All joking aside, MREs are an incredibly social food. Most contain an entree, a sidedish, a dessert, a snack, and a drink. Only one or two of these things will be edible to you (or you've gotten the only meal that anyone seems to feel is entirely good: The Chilimac. This is an anomaly, also no good for me because I don't like the entree--everything else on the menu rocks, though), the rest will either be disgusting or something you personally hate. You can, if you're hungry enough and alone, give up on your pickiness and just eat what you get. But I believe part of the point of the MRE (or an important side effect, since the main point was probably to make a meal that you could quickly eat a little bit of, work or get into a firefight, and then eat a little more of when the action dies down without it spoiling or spilling) is to build unit cohesion by forcing you to sit with the rest of your flight and trade food pouches to build an edible MRE (unless you got the cheese omelet, then you're shit out of luck. Though you probably will attract a crowd as it is such a legendarily disgusting entree that people will want to see your face when you eat it.)
Ragnell also has some good things to say about superheroes, especially Wonder Woman.
That Lou Reed, such a nice young man:
We chatted for a while, and she asked me what my favorite music was. I said the Velvet Underground — assuming, of course, she'd have no clue who they were. Her face lit up and she said, You mean Lou Reed's band???? It turned out she was the cleaning lady for Lou's dorm when he was at Syracuse, and she LOVED him. She said he was the sweetest of all the boys in the dorm, the most well-mannered and the kindest to her. She'd bake cakes and treats for him, and when he left college he would write to her. She said they still corresponded.

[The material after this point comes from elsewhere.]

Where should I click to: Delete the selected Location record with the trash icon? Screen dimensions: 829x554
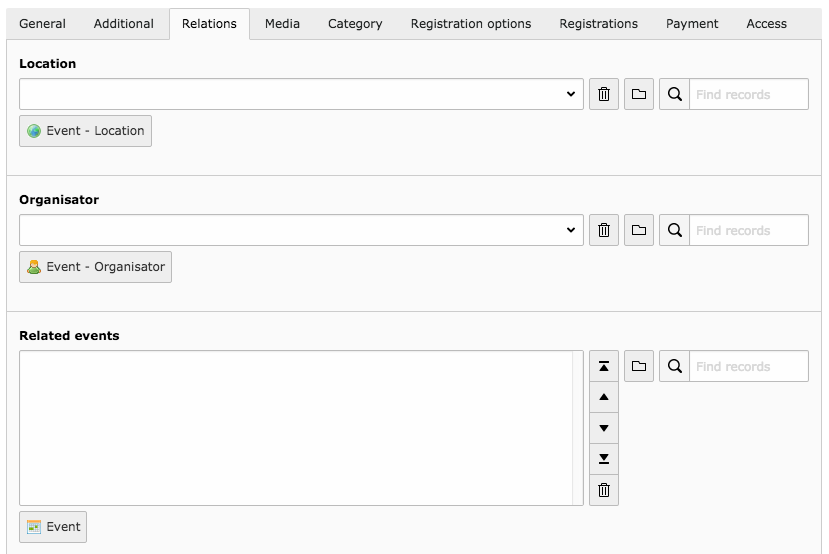pyautogui.click(x=604, y=94)
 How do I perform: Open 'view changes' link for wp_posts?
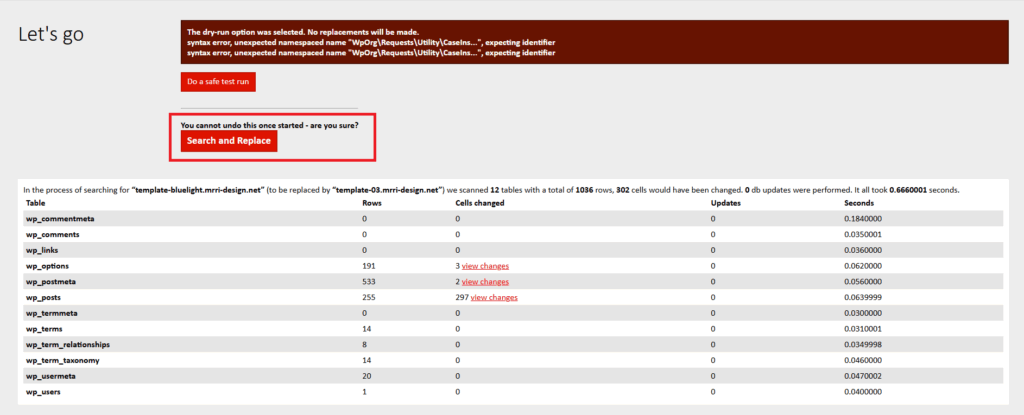pyautogui.click(x=494, y=297)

M.I.A.'s video for her new song “Born Free” is a well-crafted, harrowing political allegory well worth ten minutes of your time. I warn you: it's scary, gruesome and, as they say, “not safe to watch at work;” if you can't watch that sort of thing, check out Jezebel's synopsis.
It's better if you see it without having the surprise spoiled. But unhappily—and of course this is the point—the surprise isn't, fundamentally, surprising. Just like Zbigniew Libera's Lego kit, it is simultaneously absurd yet familiar, and that terrible familiarity is the point.